German community dedicates new synagogue





More than 70 years after its synagogue was destroyed by Nazi rioters, the German town of Herford dedicated a new Jewish house of worship.

In a ceremony Sunday, local and national Jewish leaders and clergy joined to unveil the new structure, which will serve the 106-member community—90 percent are immigrants from the former Soviet Union.

Four rabbis carried a Torah scroll into the sanctuary as Cantor Jacow Zelewitsch chanted “Ma Tovu” and Rabbi Shimon Grossberg of Osnabruck lit the eternal light. The community does not yet have its own rabbi.
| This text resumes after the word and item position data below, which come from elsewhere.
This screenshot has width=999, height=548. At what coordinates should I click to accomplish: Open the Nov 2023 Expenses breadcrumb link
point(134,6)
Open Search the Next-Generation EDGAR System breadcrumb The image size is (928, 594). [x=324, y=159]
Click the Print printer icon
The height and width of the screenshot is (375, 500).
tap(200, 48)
Among the guests were Charlotte Knobloch, head of the Central Council of Jews in Germany; Jurgen Rüttgers, minister president of North Rhine-Westphalia; Rabbi Julian Chaim Soussan of Düsseldorf; Harry Roth, president of the Jewish community; and Rainer Heller, mayor of Detmold.

The new synagogue cost about $2.7 million, a third of which was borne by the German government. Another $137,000 is needed, community member Ruben Heinemann, head of the building fund, told JTA.
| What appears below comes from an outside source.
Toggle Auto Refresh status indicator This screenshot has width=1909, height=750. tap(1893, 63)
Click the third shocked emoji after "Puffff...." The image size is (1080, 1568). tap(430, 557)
Heinemann, 47, said his late father and uncles had spoken often of the old synagogue of Herford, which was burned down in 1938, where they had their bar mitzvahs.

For decades after World War II, the tiny community used an old Jewish school building and the former rabbi’s residence as a synagogue.
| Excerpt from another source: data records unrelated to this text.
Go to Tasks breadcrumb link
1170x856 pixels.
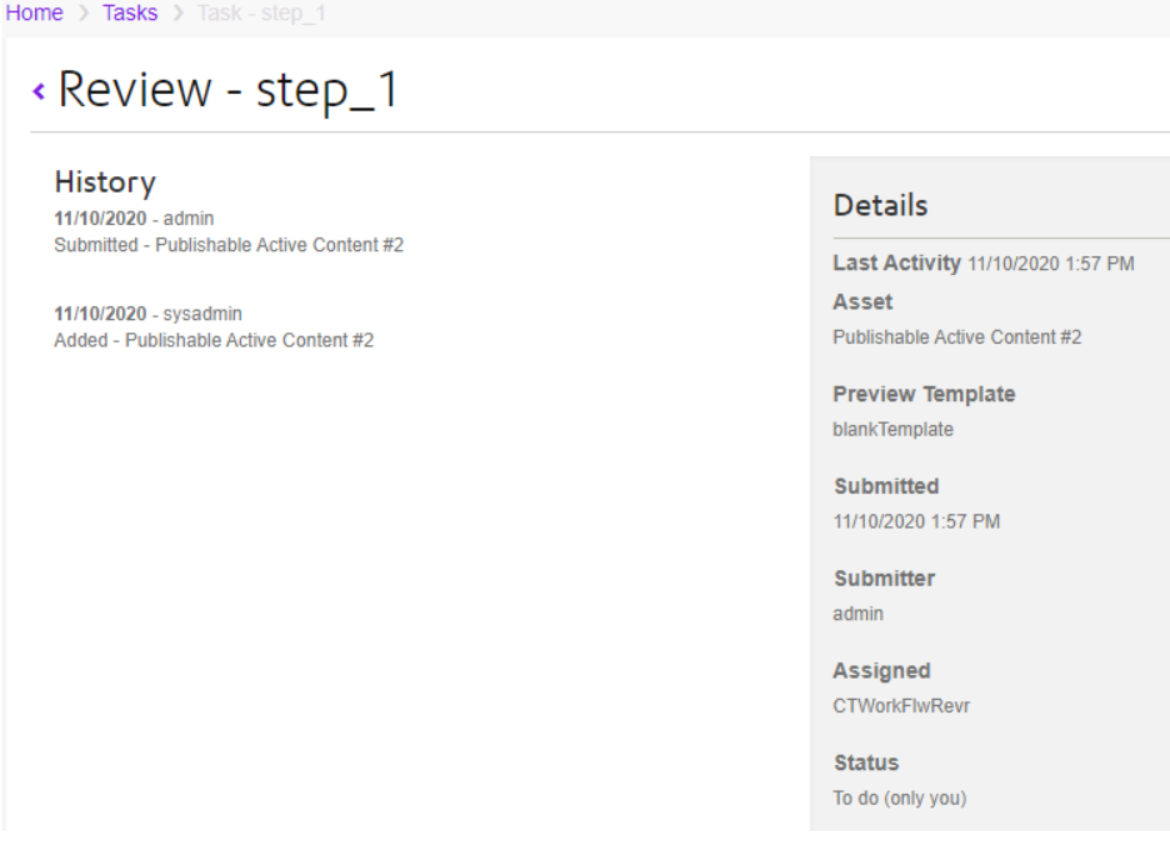coord(130,14)
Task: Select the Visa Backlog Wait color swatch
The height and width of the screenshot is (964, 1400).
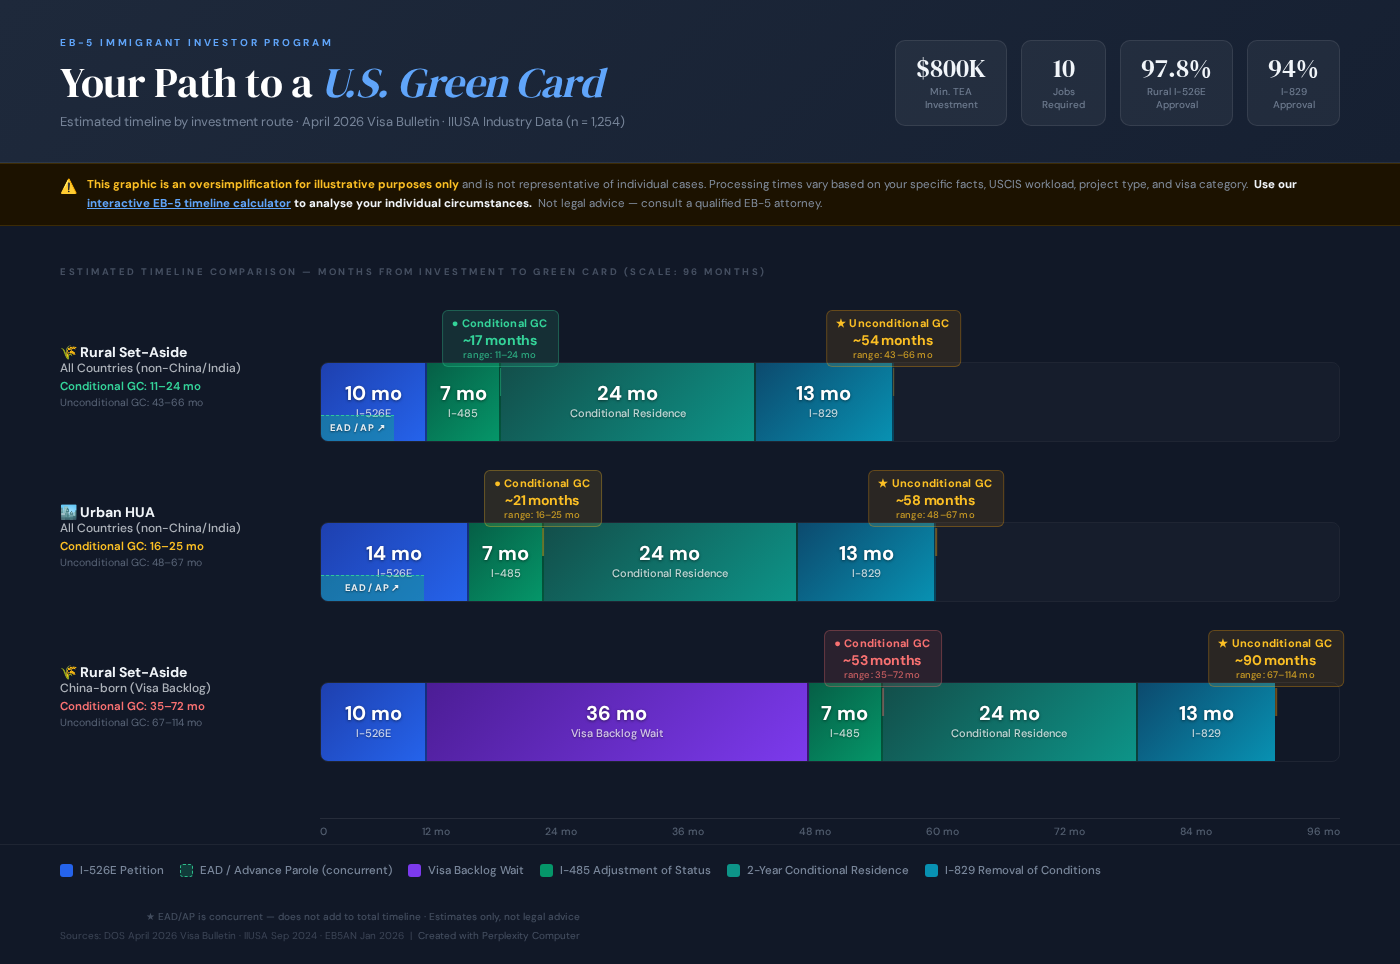Action: click(414, 871)
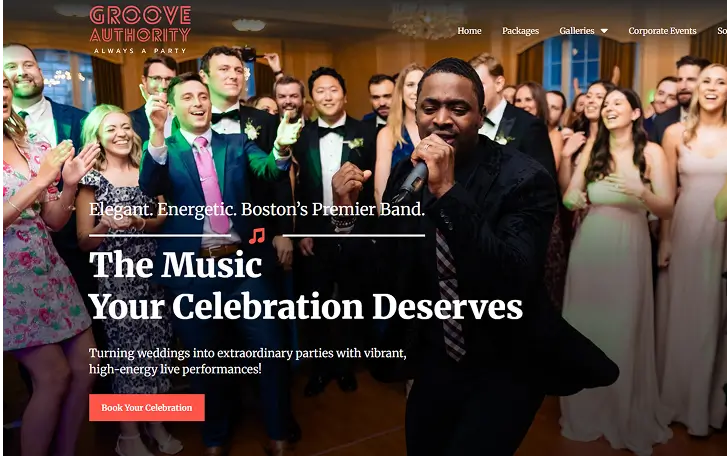727x456 pixels.
Task: Click the 'Turning weddings into extraordinary parties' paragraph
Action: (x=248, y=361)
“But it only had 28 seats, which became too small,” Heinemann said, adding that he expects the larger synagogue to draw more members to the community from the region.

Ten new synagogues have been built in the state of North Rhine-Westphalia in the past 15 years.

The Jewish population in Germany has quadrupled since 1990 with the influx of Jews from the former Soviet Union.

An estimated 200,000 Jews live in Germany today, but only about half are affiliated with Jewish communities. There are 82 active Jewish communities in the country.